> _Source extract_:
================================

Monday, 14 January 2013

Back On The Grind

  I've just started back at the gym this week after a solid 3+ weeks away from literally all physical activity. After having 5 fights (including against an Olympian and 2 National champions) between October to December, by the time the holidays hit, my body was ready for a rest. I am a huge believer in training hard and being completely ready for every fight, which now means I've become a huge believer in taking time off and resting when it's time.

  I fight pretty often, especially for a female in a sport where it can be tough at times to find fights. This means that when I'm in fighting shape and a tournament is coming up, myself and Coach Horace Hunter try very hard to find opponents and fights for me either before or after the tournament, or both if possible. Our principle we try to go by is that when your body and mind is in fighting shape, fight as much as you can for a period of time, and then take some time off because you need it, to recharge your body, heal any injuries and get your mind away from the gym and fighting for a bit. So this time I ended up having 5 fights in under 2 months, basically fighting every other weekend. I loved it. I felt so mentally and physically sharp, very aware of my boxing and my body, it's unlike any other feeling. But it also means by the last fight against Canadian Olympian Mary Spencer, after it was done I was ready for a break.

================================

> _Work task 1_:
Answer these from the boxing blog post, one line each:
(a) How long was the writer away from all physical activity before returning to the gym?
(b) Who is named as the writer's coach?
(c) Who was the opponent in the last fight?
> _Work task 2_: In the boxing blog post, write out the part that opens with the words containing "Back On The" and closes with "when it's time.".

================================

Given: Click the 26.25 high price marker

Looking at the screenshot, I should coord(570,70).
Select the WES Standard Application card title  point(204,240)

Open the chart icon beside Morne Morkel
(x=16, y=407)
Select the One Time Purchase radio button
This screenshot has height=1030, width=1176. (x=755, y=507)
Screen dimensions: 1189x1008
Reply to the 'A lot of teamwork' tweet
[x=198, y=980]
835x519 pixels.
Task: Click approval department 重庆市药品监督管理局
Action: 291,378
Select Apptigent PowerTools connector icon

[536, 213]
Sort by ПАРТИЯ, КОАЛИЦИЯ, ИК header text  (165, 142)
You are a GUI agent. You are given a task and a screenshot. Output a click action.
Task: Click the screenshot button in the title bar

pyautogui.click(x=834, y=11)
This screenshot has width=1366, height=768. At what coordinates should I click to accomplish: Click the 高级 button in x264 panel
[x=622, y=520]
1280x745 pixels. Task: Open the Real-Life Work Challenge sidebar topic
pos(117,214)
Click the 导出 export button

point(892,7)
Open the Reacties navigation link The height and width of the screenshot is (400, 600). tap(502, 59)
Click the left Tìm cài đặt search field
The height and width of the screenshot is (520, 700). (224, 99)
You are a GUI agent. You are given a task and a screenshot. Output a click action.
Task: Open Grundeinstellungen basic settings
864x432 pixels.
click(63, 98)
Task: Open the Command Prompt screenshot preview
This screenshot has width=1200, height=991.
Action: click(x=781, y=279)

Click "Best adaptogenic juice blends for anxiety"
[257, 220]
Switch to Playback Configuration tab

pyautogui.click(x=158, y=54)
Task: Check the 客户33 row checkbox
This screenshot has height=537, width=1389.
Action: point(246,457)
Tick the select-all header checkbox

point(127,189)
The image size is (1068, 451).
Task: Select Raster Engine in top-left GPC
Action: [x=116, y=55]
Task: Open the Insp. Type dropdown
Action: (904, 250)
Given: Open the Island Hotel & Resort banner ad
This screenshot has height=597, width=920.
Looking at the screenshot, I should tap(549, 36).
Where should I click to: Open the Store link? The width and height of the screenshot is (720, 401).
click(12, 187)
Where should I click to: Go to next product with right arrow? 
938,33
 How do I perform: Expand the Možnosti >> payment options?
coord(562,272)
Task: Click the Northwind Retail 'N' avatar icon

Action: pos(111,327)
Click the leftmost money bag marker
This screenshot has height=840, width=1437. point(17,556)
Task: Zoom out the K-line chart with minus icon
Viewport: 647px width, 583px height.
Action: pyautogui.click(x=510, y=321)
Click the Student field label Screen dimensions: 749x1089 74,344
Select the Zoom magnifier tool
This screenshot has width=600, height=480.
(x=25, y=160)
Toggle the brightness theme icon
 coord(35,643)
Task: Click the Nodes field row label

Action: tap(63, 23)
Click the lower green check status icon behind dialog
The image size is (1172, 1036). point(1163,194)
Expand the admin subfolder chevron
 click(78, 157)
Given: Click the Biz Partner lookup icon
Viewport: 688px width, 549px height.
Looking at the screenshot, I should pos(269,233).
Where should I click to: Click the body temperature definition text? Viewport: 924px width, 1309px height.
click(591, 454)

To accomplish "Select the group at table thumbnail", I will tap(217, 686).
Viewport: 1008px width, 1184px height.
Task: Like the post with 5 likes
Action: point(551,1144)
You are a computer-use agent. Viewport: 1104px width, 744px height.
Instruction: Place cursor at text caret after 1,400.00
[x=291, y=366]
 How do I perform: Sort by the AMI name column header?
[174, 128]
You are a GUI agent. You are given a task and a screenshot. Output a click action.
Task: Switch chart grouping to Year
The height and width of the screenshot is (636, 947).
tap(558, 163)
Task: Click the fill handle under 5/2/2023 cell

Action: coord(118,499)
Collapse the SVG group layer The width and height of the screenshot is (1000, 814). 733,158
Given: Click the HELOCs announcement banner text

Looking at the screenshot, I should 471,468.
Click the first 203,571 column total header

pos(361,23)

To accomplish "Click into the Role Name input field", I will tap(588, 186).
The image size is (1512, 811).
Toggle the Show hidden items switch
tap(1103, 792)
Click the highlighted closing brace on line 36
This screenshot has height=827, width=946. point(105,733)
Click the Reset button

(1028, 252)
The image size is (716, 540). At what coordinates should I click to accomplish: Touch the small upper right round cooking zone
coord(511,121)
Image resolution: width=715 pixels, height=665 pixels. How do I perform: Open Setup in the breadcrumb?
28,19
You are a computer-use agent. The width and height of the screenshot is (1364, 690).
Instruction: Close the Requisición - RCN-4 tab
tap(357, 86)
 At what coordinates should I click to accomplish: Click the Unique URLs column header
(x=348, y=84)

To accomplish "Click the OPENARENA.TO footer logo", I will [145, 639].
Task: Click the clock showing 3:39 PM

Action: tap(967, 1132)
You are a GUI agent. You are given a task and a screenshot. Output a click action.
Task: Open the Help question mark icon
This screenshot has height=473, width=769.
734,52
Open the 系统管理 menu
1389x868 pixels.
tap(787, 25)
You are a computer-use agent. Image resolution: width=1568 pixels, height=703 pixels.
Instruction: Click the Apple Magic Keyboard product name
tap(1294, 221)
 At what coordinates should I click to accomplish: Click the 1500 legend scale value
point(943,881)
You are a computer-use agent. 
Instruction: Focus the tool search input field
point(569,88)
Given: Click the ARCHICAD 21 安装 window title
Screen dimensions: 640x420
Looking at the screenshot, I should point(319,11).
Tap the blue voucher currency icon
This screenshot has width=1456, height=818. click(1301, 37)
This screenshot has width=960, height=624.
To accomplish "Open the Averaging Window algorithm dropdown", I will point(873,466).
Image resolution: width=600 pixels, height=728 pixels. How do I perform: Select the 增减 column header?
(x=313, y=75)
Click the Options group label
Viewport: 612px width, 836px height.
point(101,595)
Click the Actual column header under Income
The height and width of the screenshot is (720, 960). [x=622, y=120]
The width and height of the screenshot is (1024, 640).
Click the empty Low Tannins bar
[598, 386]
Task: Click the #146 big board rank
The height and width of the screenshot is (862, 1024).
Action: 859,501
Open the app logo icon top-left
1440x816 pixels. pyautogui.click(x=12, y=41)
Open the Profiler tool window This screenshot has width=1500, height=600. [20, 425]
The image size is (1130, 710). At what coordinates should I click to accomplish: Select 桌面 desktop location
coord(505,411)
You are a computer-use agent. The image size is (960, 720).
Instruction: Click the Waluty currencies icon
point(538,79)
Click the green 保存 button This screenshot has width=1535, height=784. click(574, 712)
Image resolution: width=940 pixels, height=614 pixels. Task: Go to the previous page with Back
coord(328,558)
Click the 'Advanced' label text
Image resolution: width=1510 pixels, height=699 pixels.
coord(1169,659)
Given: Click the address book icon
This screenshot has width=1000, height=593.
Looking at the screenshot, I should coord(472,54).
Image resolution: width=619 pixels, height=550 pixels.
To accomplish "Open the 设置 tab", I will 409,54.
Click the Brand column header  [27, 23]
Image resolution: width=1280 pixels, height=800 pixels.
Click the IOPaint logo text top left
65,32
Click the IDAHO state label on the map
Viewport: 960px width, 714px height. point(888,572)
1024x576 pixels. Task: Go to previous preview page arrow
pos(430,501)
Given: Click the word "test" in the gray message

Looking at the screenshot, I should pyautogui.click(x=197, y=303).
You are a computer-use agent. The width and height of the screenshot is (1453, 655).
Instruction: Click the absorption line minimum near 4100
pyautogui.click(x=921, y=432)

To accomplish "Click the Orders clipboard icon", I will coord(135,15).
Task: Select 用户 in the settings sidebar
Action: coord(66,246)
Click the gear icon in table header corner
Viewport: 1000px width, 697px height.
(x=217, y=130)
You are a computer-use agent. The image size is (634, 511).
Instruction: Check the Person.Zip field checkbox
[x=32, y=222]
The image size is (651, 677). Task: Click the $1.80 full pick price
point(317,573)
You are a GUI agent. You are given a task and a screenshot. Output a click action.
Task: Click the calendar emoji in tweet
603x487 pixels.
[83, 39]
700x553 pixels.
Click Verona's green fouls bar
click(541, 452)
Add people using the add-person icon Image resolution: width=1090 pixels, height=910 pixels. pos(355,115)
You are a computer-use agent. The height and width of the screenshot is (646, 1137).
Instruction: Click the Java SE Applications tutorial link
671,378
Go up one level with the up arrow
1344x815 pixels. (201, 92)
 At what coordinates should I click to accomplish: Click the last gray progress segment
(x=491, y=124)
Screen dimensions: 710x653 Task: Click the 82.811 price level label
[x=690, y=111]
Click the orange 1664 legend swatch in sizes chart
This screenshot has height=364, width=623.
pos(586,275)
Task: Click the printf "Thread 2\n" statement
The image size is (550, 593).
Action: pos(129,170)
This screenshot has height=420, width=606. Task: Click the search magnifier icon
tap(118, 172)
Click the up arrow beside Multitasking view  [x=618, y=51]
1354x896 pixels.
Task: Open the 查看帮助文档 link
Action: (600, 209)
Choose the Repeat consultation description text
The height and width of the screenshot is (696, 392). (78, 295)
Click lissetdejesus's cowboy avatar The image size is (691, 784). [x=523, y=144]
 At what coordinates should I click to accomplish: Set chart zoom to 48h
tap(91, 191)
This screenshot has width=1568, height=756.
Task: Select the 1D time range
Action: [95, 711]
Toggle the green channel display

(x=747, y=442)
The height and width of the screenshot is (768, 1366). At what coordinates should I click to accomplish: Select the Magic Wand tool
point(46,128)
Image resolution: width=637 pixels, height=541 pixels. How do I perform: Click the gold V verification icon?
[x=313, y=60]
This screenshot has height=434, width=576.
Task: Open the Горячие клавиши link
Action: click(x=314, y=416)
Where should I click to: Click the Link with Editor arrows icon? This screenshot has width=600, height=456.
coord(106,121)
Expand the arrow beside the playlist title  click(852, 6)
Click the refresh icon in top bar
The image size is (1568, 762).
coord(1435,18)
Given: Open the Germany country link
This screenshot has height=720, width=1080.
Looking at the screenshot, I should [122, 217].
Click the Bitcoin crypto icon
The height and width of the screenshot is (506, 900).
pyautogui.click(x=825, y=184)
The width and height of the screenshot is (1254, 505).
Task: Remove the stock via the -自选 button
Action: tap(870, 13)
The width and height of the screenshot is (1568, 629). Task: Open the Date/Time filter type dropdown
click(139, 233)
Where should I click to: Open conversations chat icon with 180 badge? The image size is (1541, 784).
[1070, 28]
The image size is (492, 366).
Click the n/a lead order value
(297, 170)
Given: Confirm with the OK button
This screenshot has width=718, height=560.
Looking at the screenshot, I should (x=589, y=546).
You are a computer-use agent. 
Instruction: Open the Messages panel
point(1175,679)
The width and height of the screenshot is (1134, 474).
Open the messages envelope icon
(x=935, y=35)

================================

> _Task response 1_:
(a) A solid 3+ weeks.
(b) Horace Hunter.
(c) Canadian Olympian Mary Spencer.

> _Task response 2_:
Back On The Grind

  I've just started back at the gym this week after a solid 3+ weeks away from literally all physical activity. After having 5 fights (including against an Olympian and 2 National champions) between October to December, by the time the holidays hit, my body was ready for a rest. I am a huge believer in training hard and being completely ready for every fight, which now means I've become a huge believer in taking time off and resting when it's time.